Behaviour of analytical spectral lines emitted by plasma penciloperated in a continuous and in a pulsed mode

A modification of operating conditions by introduction of an admixture into the plasma gas stream was done for analytical application of plasma pencil – chemical analysis. Excitation capabilities using sets of standard water solutions containing Na+, Li+, Ca2+, Mg2+, Cu2+ and Zn2+ ions, construction of calibration dependences in the range 1–100 mg/l and calculation of instrumental detection limits for these elements (3-sigma) were done in the continuous and in the pulse mode. Aqueous solution of calibration standard (0.6 ml/min) was delivered into a Scott chamber with a concentric nebulizer with efficiency of about 6 %. The produced aerosol was introduced by argon (0.3 l/min) perpendicularly into the plasma pencil operated in flowing argon (4 l/min). Electrical input power in the range of 120–140 W coming into the plasma guaranteed a stability of the discharge with water and sample load. To create a pulsed mode a carrying wave 13.56 MHz was internally modulated by a rectangular wave 22 kHz with duty cycle 90 %. These modulation parameters guaranteed a high stability of the discharge. Rotational temperatures and electron number densities for the pencil under and without water load and sample load were calculated using OH spectra and H beta line and are very similar for both modes. Atomic lines of the elements above were well observable even if the rotational temperatures are relatively low about 1000 K. Intensities of the calibration lines in the continuous mode are lower than in the pulsed mode, linearity, range of linear concentrations and coefficients of determination of most of calibration lines are higher than in the continuous mode. Limits of detection are similar in both modes.

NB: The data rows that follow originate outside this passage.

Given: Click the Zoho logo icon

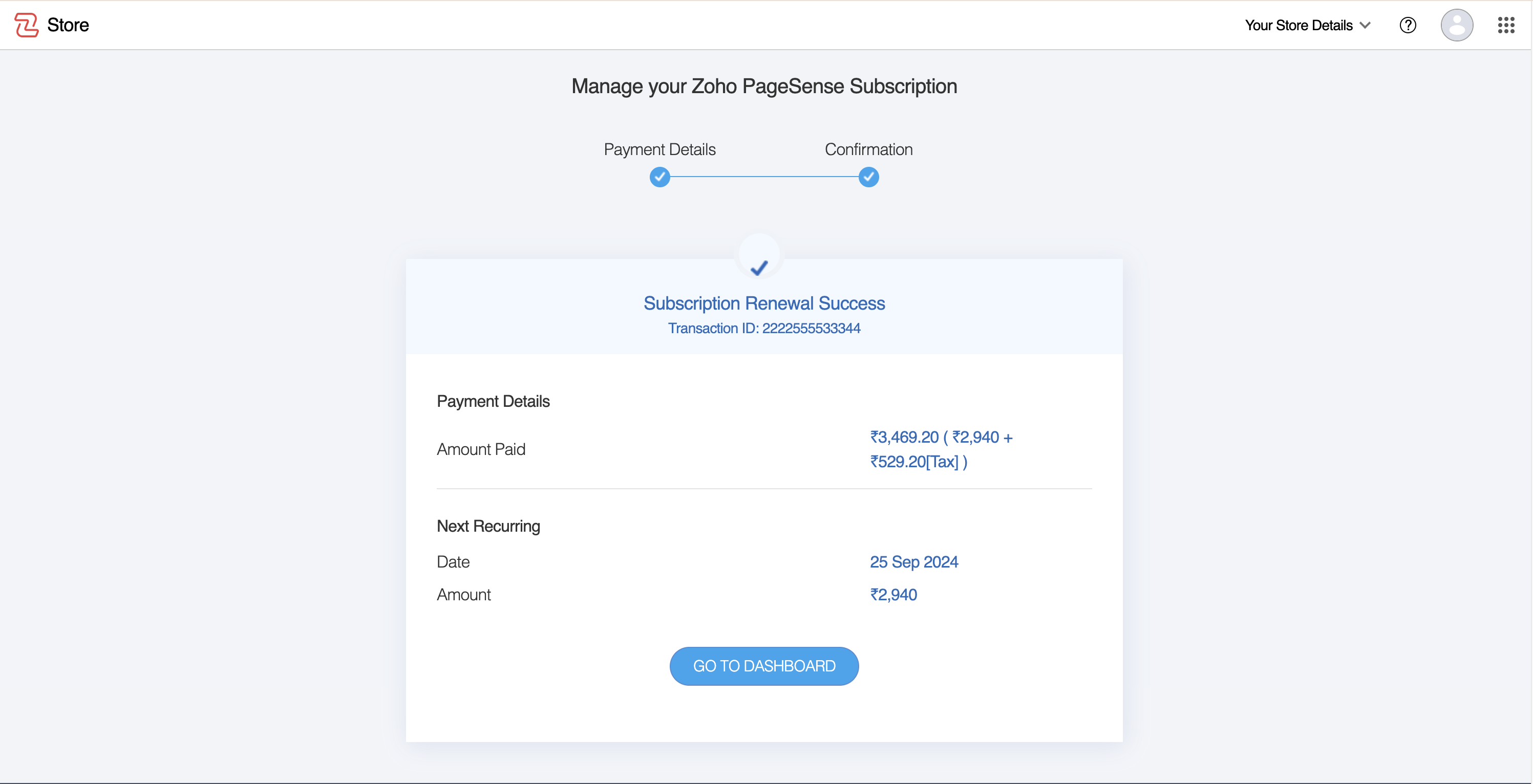Looking at the screenshot, I should click(x=26, y=25).
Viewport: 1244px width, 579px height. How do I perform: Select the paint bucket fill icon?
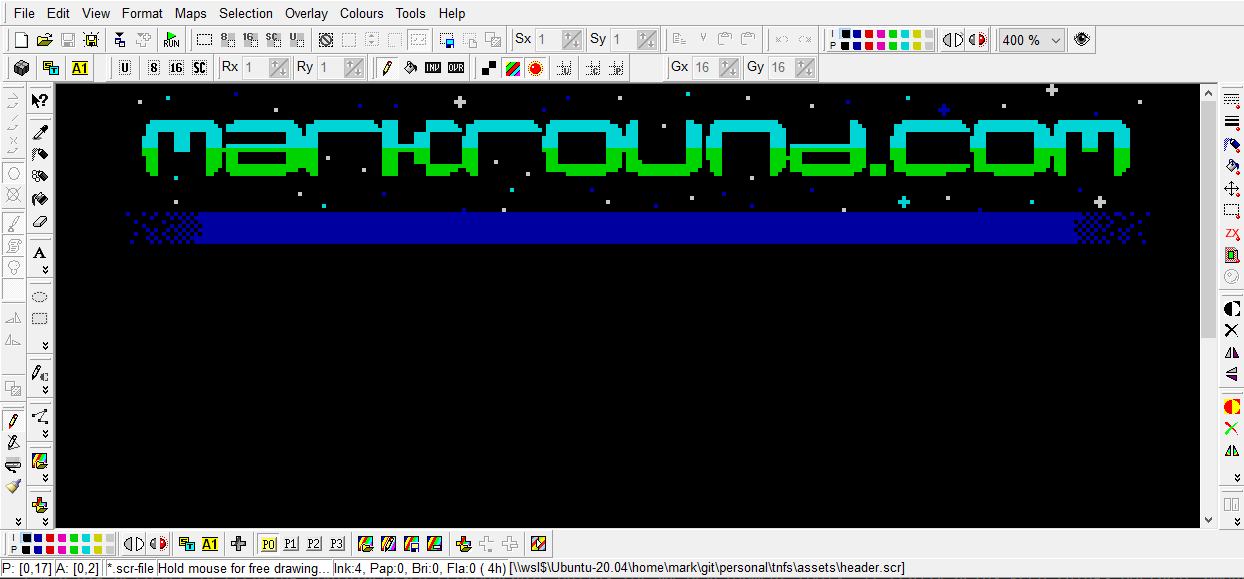410,68
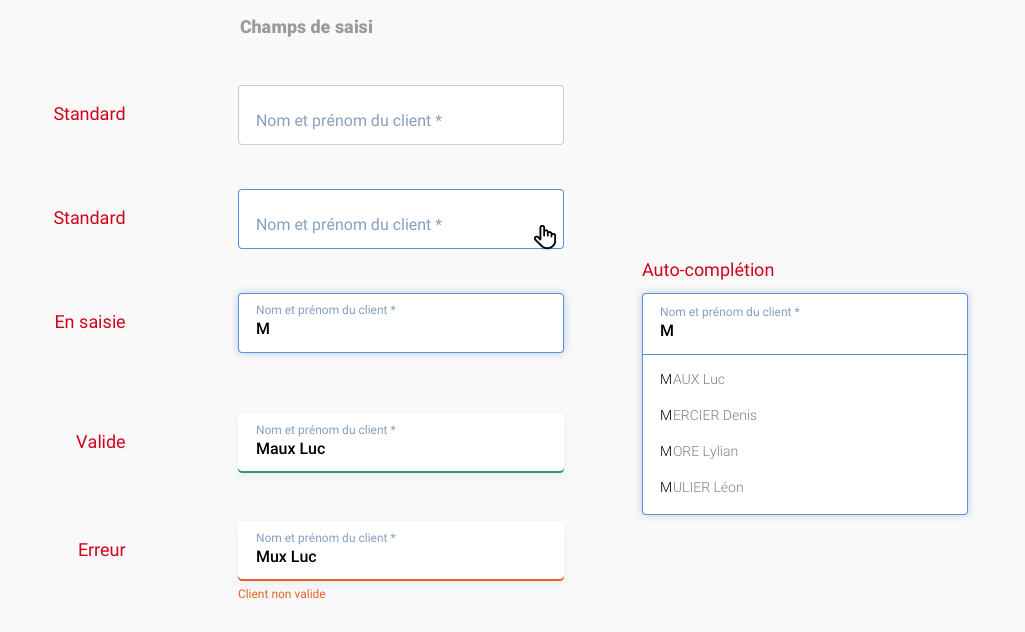1025x632 pixels.
Task: Click the second Standard label
Action: click(89, 218)
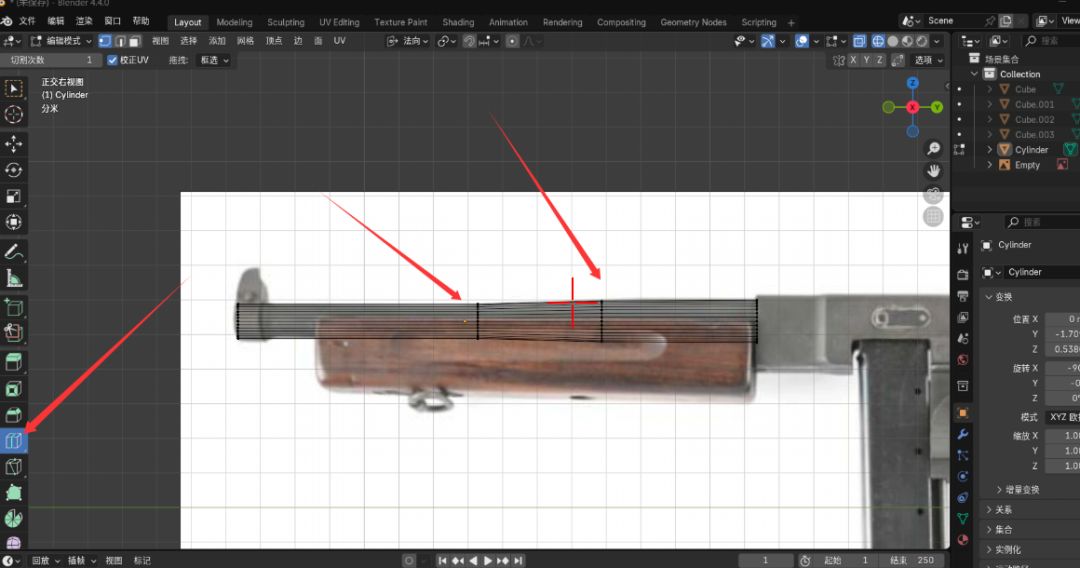The width and height of the screenshot is (1080, 568).
Task: Expand the 关系 panel section
Action: [x=1003, y=510]
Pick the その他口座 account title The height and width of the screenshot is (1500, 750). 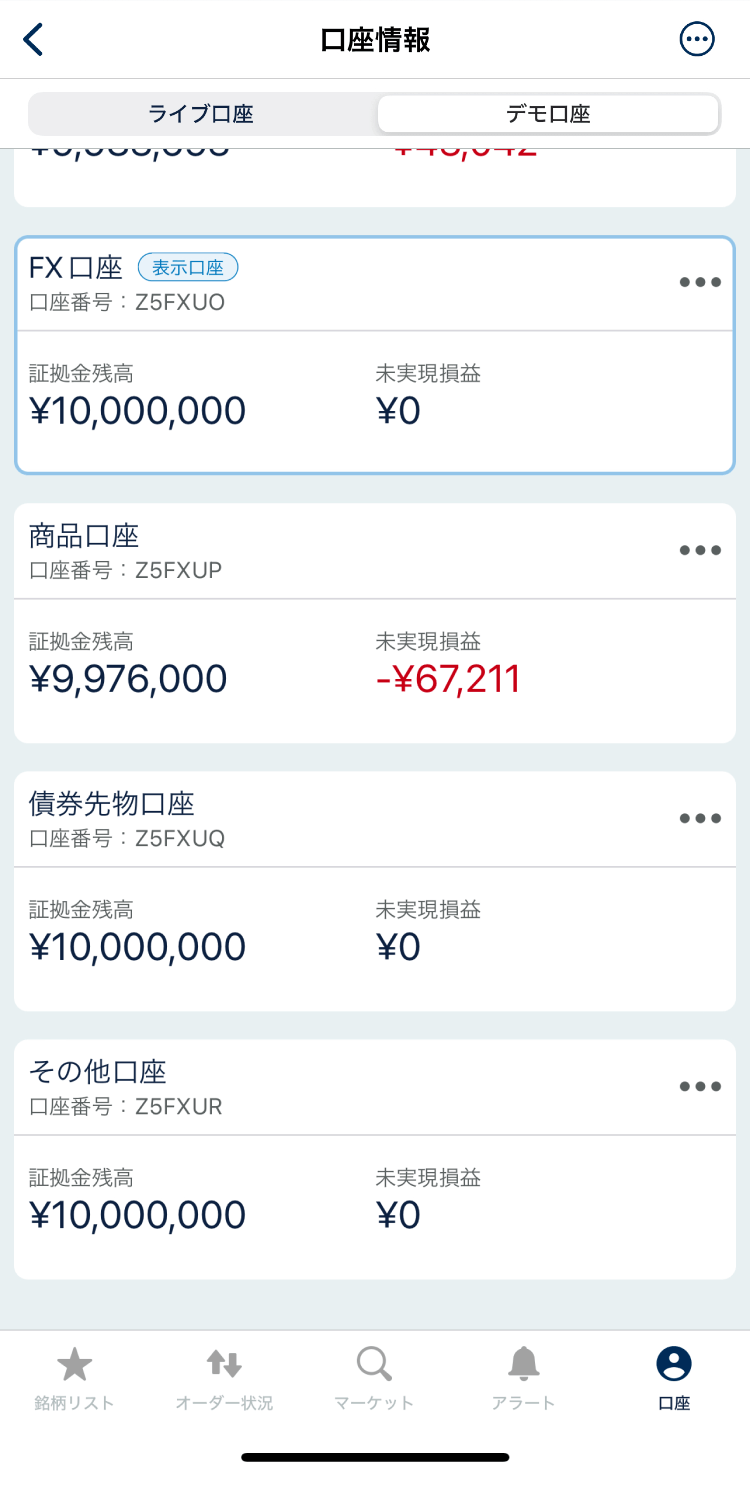click(x=98, y=1072)
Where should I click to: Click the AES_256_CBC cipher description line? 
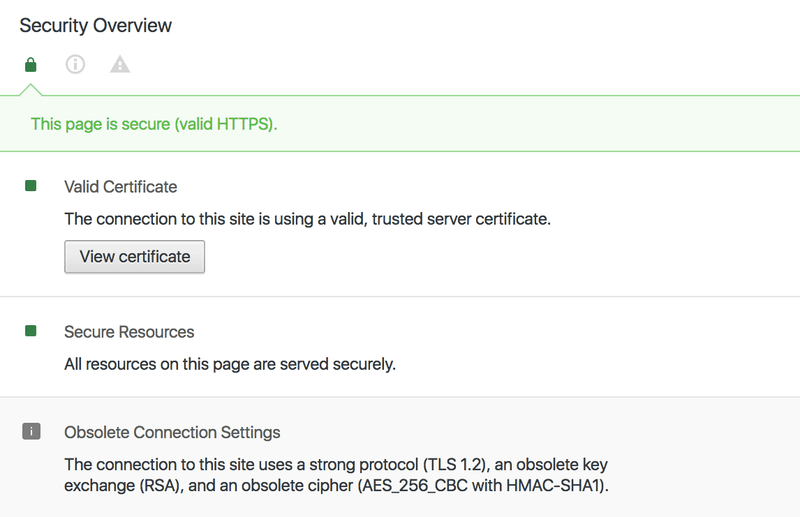337,485
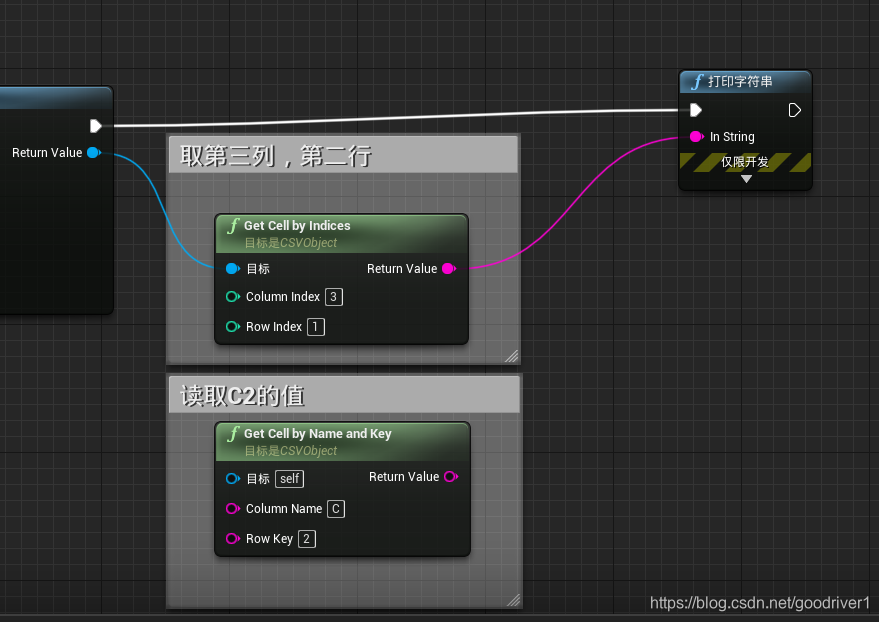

Intensities of analytical signals, rotational temperatures and electron number densities along the discharge tube were acquired in 4 different positions in the range 11–15 cm from the aerosol entrance and an optimal position providing the best signal-to-noise ratio for each line intensity was established. These results indicate that the continuous mode should be rather replaced by the pulse mode in some analytical applications.